Quando arrivarono i granchi per rimpiazzare i plotoni delle ranocchie sconfitte, le quali dei granchi non avevano mai avuto nemmeno lontana idea, ma è così che ha voluto l’iddio padre di noi tutti, i topi vincitori furono dispersi, le loro grandi e belle imprese vanificate, per il campo di battaglia erano sparse ormai berrette, code topesche e baffi; nella campagna fuggivano insanguinati i topi, si disperdevano nella sera galoppando e sul calare del sole tu vedevi già la pianura nera: come spesso vedi su un muro, quando brilla la sfera d’oro del sole autunnale – ricordi quelle luminose ottobrate con il cielo limpido? -, un nuvolo di mosche scuro e brulicante rendere bruno quel bel radiore.
Ecco, c’è una guerra. I topi hanno vinto la loro battaglia finale sulle rane, ma i granchi non hanno perso tempo: hanno sorpreso i topi e li hanno dispersi a loro volta nella campagna, li vedi laggiù che galoppano laceri nella sera.
La storia fino a qui l’ha raccontata Omero, adesso tocca a Giacomo Leopardi.

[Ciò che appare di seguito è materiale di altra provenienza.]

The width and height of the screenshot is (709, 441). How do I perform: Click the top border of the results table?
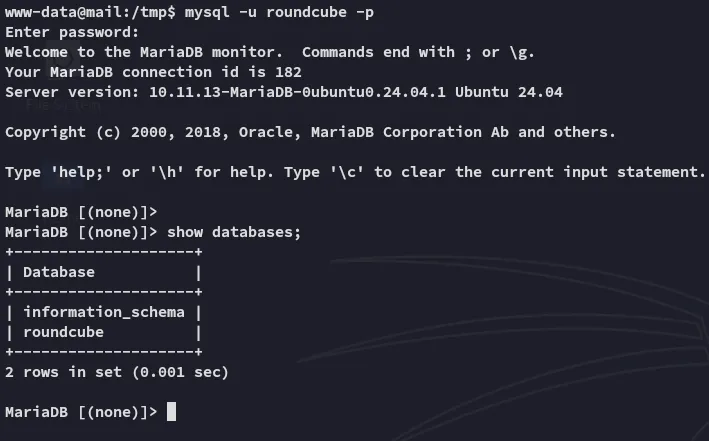[104, 252]
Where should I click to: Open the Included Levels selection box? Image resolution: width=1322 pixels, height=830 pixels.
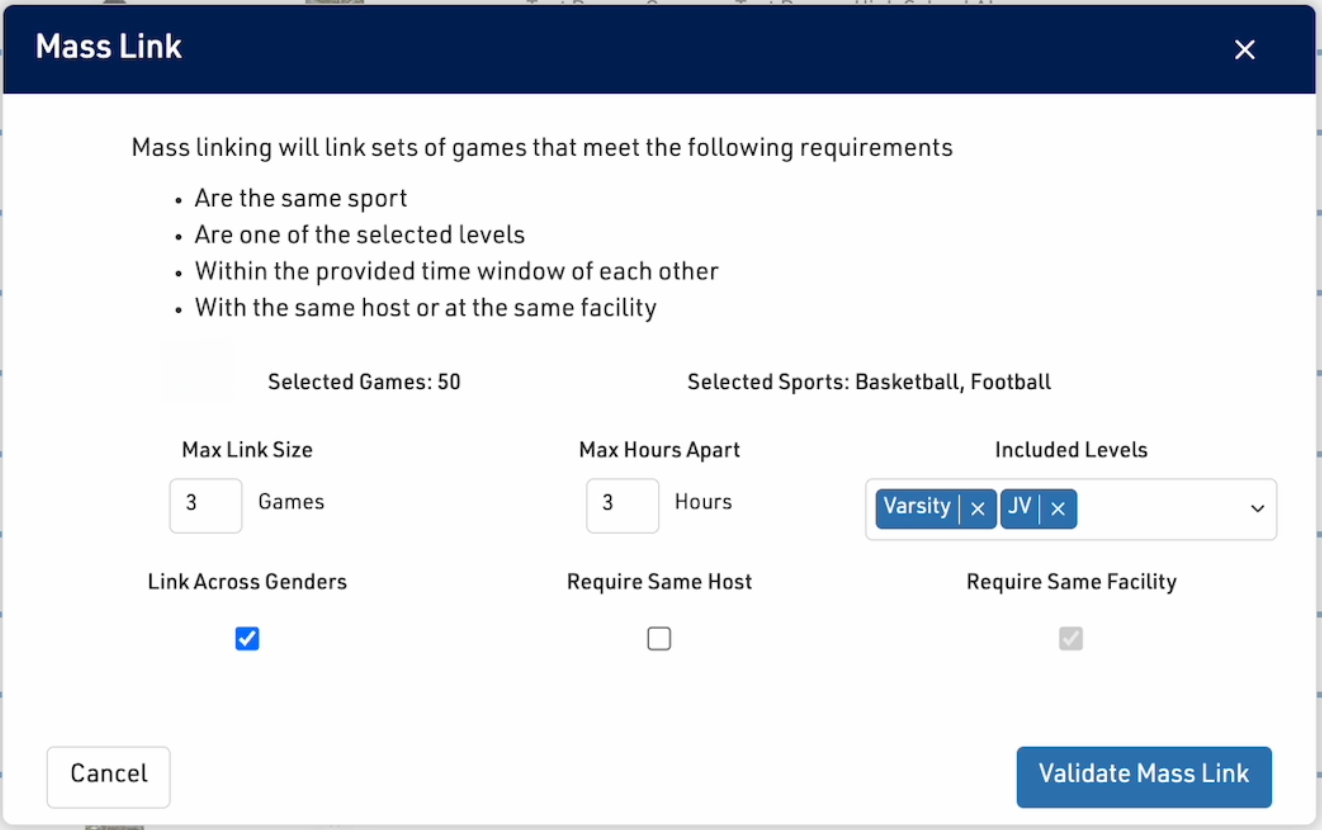tap(1160, 509)
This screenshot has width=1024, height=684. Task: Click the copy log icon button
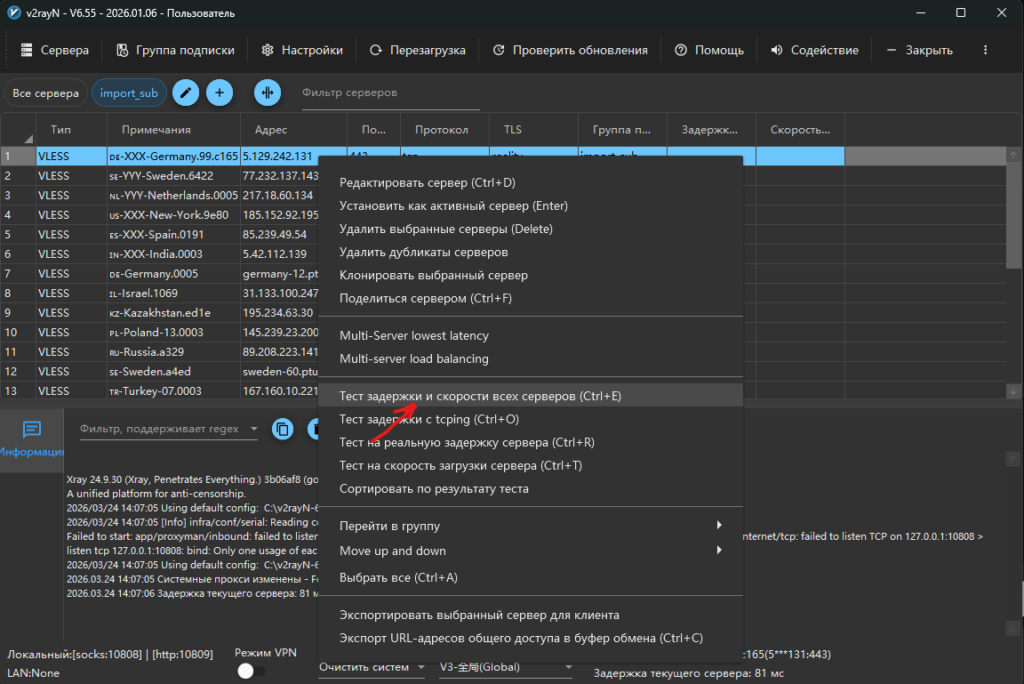pyautogui.click(x=283, y=429)
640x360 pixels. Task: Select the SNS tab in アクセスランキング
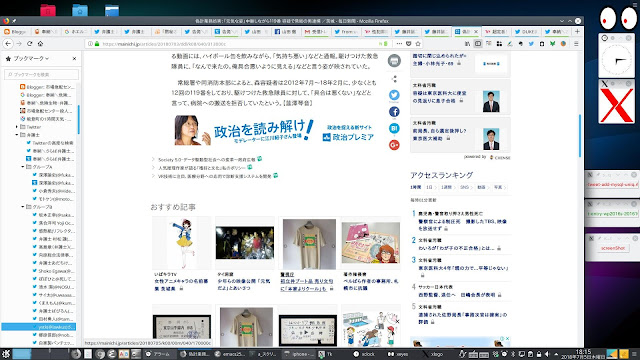pos(464,187)
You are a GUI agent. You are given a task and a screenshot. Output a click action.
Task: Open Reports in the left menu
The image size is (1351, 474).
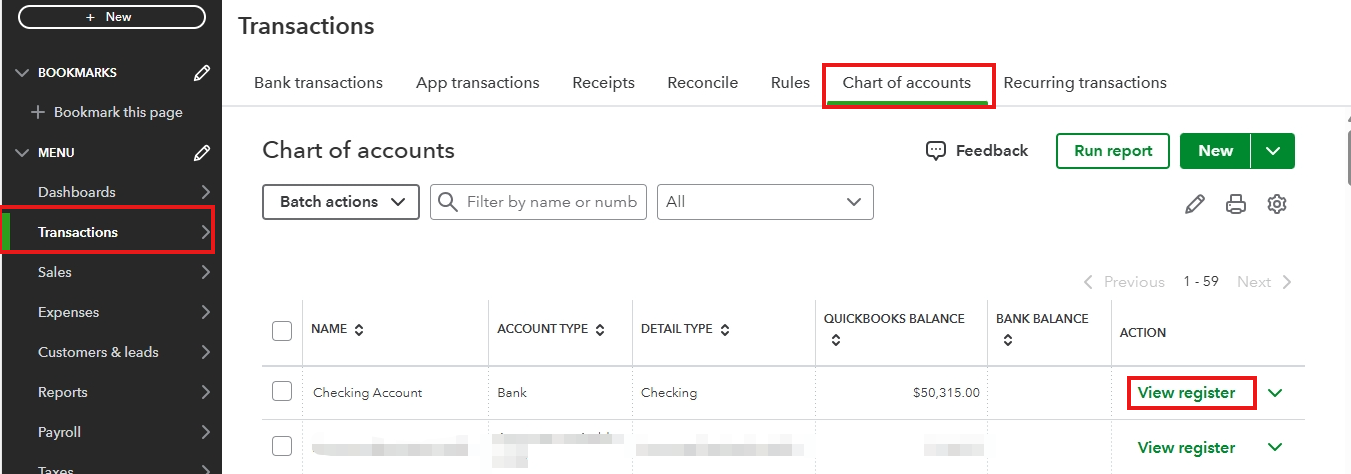pyautogui.click(x=63, y=392)
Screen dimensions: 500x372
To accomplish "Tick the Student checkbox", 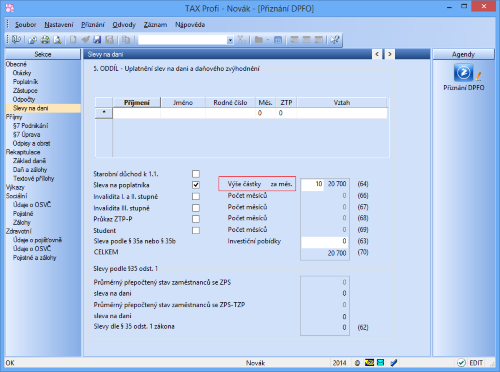I will click(x=196, y=230).
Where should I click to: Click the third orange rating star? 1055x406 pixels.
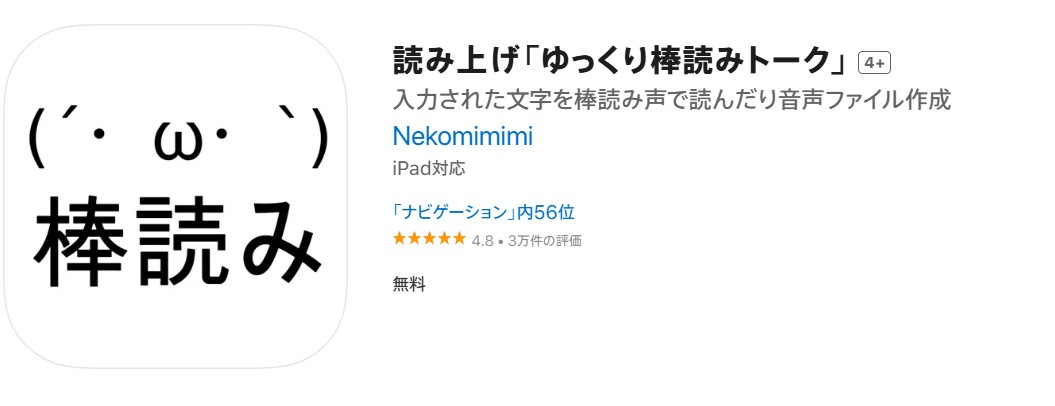429,238
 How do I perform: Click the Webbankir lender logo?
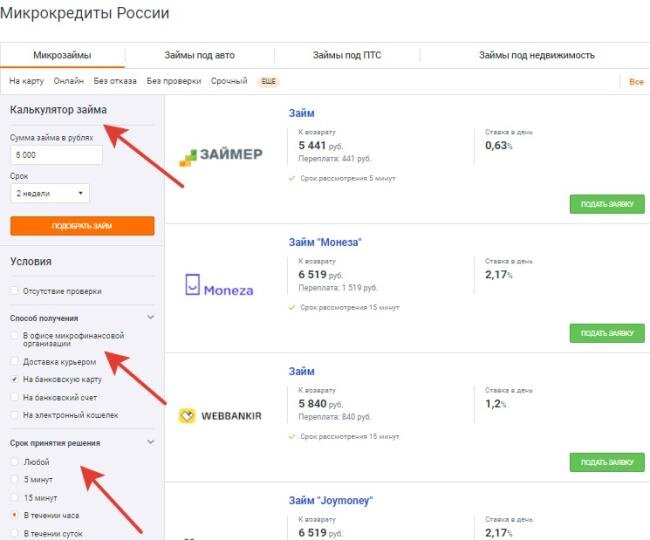220,415
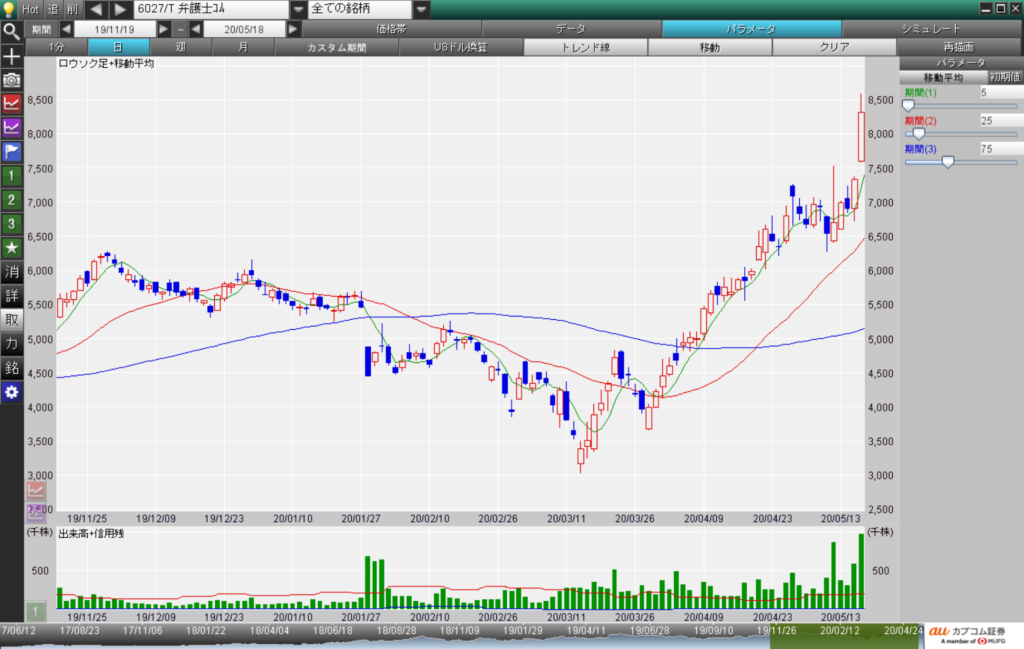The image size is (1024, 649).
Task: Click the star favorites icon
Action: point(11,247)
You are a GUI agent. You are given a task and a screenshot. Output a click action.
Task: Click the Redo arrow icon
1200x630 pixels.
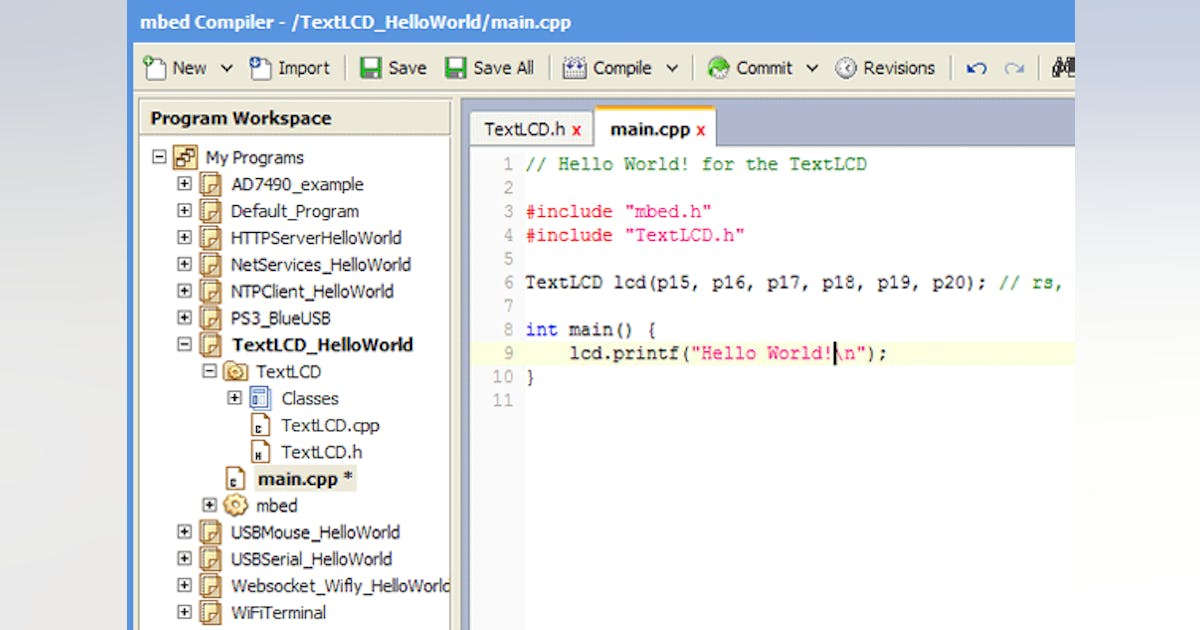1015,67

Il conte Giacomo Leopardi abitava nella città di Napoli, insieme al suo più caro amico Antonio Ranieri. Questa è la sua ultima opera. Ranieri racconta che Leopardi non aveva ancora finito questo poema – che i letterati chiamano eroicomico – e che le ultime ottave gliele ha dettate proprio il giorno prima di morire. Vabbè, c’è Leopardi, vengono subito fuori le disgrazie… ci diciamo che era un tipo sorridente, invece? E che è morto perché ha mangiato troppi confetti di Sulmona, la sera prima? Che non ne poteva più dell’ambiente serioso e noioso degli spiritualisti napoletani, dei patrioti risorgimentali, dei sospirosi romanzieri romantici? E per questo ha scritto questa cosa comica. L’ultima.
Il conte Giacomo Leopardi dettava le strofe – ottave, in termini adeguati – al suo amico Ranieri. Si sente che in certi momenti devono aver riso come i matti.
La storia va avanti così. C’era un tal generale austriaco Michelangelo Alessandro Colli Marchini di cui si parlava ancora verso il 1830: conduceva all’assalto le truppe papali contro i francesi invasori – illuministi, giacobini, rivoluzionari! – dalle parti di Faenza, nel 1797. Le bandiere francesi ridevano nel vento romagnolo. Dicono che il Colli dopo la sconfitta tirò il fiato per la prima volta ad Ancona dov’era volato con la sua carrozza d’oro, neanche Apollo sarebbe stato più rapido.
Era pieno di guerre, a quei tempi: Leopardi cercava paragoni per descrivere la fuga dei topi e non faceva fatica. I belgi – vabbè, il conte detta “fiamminga gente” – dissero: “Non siamo mica napoletani, noi!” perché i napoletani guidati da Gioacchino Murat a Tolentino nel 1815 le avevano prese secche dagli austriaci. Loro affrontavano i cugini olandesi, siamo nel 1831, a Lovanio; aspettavano gli aiuti dei francesi. Ma niente: anche loro, i belgi, via in fuga.
Insomma, mentre cerca di rappresentarci la scena, Giacomo Leopardi ci dice anche: vedete, si vince, si perde, c’è sempre qualcuno da qualche parte che fugge insanguinato nella sera.
E poi dice ai sognatori patrioti italiani: massì, aspettate pure l’aiuto dei francesi, contro questi austriaci invasori, vedrete come arrivano…
C’è chi sostiene che i granchi, in questa storia, assomigliano agli austriaci e i topi un po’ agli italiani.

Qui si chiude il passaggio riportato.